The Ministry of National Defense will implement a stringent inspection system next month as the government strives to root out corruption and enhance public trust, officials said Monday.

From October, it will also apply the property registration rule to more military officials in a bid to boost the anti-corruption drive.

Such measures came as some 120 officials from the ministry, the Joint Chiefs of Staff, Defense Acquisition Program Administration, Military Manpower Administration and other military units attended a special session to enhance discipline in the defense sector.

“In order to secure public trust and respect, we need to stamp out corruption,” Defense Minister Kim Kwan-jin said in a press release. “For our military facing the direct enemy of North Korea, removing corruption is another battle in terms of military reform.”
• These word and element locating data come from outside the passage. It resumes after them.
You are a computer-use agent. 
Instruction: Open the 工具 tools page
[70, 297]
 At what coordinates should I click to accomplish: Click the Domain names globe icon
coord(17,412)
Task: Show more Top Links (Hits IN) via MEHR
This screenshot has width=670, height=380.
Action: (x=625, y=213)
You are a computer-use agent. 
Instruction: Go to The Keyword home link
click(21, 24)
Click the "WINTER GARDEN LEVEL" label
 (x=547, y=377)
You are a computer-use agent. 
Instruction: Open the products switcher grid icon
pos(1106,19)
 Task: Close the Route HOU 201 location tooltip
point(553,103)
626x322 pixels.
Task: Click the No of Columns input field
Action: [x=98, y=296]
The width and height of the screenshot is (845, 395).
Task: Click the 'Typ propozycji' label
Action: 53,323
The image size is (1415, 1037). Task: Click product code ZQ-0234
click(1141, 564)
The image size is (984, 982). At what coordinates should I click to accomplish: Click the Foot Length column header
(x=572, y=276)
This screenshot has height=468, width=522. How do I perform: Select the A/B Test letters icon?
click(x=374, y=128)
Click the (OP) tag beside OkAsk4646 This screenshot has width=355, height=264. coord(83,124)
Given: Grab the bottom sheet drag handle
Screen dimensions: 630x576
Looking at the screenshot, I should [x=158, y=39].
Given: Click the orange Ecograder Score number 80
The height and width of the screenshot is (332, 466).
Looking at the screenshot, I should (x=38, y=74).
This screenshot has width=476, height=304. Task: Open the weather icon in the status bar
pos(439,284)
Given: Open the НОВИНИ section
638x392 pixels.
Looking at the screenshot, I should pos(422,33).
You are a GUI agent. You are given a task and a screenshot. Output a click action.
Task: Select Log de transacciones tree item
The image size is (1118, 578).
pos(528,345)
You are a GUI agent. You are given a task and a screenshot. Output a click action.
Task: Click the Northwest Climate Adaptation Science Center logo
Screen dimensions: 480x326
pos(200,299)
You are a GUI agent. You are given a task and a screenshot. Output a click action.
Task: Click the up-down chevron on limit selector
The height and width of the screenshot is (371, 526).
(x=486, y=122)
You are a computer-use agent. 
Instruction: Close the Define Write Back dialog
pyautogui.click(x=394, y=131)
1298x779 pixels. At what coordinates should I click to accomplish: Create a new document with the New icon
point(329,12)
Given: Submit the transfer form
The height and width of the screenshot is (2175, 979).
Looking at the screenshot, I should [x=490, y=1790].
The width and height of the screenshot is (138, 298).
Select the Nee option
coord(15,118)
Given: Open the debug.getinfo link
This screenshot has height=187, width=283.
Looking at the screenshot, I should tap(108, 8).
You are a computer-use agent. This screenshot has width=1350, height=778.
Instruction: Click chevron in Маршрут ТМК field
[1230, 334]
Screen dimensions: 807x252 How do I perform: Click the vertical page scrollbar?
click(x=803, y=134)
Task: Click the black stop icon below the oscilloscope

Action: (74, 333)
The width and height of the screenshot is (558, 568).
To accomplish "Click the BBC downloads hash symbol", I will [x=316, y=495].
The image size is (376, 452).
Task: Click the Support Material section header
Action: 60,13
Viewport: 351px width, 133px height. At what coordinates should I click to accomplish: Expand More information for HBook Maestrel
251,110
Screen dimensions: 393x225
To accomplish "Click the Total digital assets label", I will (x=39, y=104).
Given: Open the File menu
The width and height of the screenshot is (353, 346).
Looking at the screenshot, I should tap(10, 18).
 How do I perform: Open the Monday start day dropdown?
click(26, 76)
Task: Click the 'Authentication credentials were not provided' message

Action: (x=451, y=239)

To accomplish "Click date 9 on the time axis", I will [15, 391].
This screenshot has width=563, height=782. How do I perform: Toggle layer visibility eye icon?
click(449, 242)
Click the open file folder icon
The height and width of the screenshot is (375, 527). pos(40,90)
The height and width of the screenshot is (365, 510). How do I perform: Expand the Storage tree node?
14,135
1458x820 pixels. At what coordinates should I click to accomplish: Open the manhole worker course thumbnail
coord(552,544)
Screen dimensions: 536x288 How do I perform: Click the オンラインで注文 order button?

The government has been striving to tighten discipline among officialdom in the wake of a spate of corruption scandals including those involving a series of officials at the Ministry of Land, Transport and Maritime Affairs.

Under the inspection system, top military officials handling military contracts, budgets and policy execution can call for an inspection into their subordinates should there be any suspicion of misdeeds.

Military inspectors will then investigate and offer their results within seven days after receiving the call, officials explained.

The ministry will also run a mobile inspection team that will investigate possible ethical lapses by military officials, particularly when officials are said to be susceptable to corruption such as during major holidays and after high-level officials get promoted.

By expanding the scope of officials subject to the property registration from colonel-level officials or those with higher ranks to major-level officials and above, the ministry also seeks to block inappropriate collusion between military officials and private firms.

Currently, colonel-level officers are required to register their properties with the government. Those subject to the property registration law are banned from working for private firms that had been related to their official duties for three years for two years after retirement.

The ministry will also offer anti-corruption education to officials working in areas susceptible to corruption next month. It will also hire outside anti-corruption experts to deliver a lecture next month on the code of conduct for public officials.